Synthesis of prolonged-release drugs for osteoplasty that are based on chemically modified calcium phosphates

In order to use hydroxyapatite and other biocompatible calcium phosphates as carriers for local prolonged-release drug, it is necessary to have an active component capable of retaining the preparation deposited onto the carrier surface for a long time (at least, for a few days). The grafting of the layer of active functional groups onto the carrier surface is employed to affect kinetic adsorption-desorption characteristics of calcium phosphates. The method of chemical modification of biocompatible calcium phosphates that uses B(OC₄H₉)₃, SiCl₄, POCl₃, PCl₅, and SnCl₄ is developed. The effect of the modification of calcium phosphate’s surface on the kinetics of hydrolytic desorption of octadecylamine and tetraethylenepentamine modeling the hydrophobic and hydrophilic drugs, respectively, as well as gentamicin, an antibiotic that is widely used in clinical practice to prevent and cure inflammation processes upon the damage of bony tissue, is studied.
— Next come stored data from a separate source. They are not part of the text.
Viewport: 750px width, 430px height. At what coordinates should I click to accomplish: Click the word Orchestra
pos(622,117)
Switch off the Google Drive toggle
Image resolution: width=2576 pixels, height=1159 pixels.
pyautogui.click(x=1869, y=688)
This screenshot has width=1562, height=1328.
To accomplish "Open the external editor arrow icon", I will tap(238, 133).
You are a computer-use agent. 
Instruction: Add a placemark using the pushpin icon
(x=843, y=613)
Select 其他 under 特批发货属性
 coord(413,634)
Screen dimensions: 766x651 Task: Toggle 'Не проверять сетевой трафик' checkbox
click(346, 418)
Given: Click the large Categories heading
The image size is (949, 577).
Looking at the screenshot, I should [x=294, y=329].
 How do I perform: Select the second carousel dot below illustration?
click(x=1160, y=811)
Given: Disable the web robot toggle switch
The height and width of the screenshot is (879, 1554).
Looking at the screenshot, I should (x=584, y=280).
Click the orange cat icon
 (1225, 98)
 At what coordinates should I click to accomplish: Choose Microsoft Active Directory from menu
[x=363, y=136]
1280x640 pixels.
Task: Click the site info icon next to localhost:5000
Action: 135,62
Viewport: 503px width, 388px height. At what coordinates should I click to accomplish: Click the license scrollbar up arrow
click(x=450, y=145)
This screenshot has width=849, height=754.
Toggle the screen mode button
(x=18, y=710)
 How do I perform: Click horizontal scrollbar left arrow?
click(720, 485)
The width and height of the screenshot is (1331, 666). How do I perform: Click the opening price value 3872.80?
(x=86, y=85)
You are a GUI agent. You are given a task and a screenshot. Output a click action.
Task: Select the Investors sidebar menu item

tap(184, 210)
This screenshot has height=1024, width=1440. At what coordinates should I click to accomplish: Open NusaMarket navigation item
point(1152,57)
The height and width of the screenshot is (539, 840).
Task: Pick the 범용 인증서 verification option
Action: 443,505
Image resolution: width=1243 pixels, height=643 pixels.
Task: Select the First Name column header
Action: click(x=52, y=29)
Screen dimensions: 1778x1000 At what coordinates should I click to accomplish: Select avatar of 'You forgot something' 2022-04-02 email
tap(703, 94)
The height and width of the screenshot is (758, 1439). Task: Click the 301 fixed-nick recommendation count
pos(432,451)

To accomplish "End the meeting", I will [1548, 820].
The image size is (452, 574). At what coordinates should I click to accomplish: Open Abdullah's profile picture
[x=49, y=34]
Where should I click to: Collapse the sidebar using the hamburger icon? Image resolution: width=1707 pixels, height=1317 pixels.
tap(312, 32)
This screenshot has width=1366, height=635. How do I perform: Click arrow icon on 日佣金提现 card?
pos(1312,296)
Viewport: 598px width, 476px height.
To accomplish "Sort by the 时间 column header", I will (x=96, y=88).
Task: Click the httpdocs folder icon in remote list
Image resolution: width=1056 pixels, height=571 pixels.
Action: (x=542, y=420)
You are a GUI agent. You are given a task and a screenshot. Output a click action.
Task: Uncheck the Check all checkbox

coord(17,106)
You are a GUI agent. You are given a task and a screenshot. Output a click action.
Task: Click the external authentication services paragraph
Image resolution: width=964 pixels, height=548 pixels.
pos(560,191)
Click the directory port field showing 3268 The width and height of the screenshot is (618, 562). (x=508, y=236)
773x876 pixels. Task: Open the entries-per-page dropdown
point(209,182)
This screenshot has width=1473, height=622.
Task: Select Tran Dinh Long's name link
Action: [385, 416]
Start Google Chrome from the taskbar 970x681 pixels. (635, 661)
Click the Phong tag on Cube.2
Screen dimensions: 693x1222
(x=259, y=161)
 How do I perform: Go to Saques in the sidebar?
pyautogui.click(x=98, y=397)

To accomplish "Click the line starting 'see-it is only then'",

It is shown that the rate of desorption of these substances from calcium phosphates into the aqueous phase is significantly retarded when the carrier surface is preliminarily modified. By means of ESR and IR Fourier spectroscopy, the interaction of octadecylamine and tetraethylenepentamine with calcium phosphate’s surface is investigated. A conclusion about the existence of two mechanisms of adsorption of amines on modified calcium phosphates is drawn. The procedure for the preparation of biocompatible calcium phosphates with hemisorbed gentamicin is developed.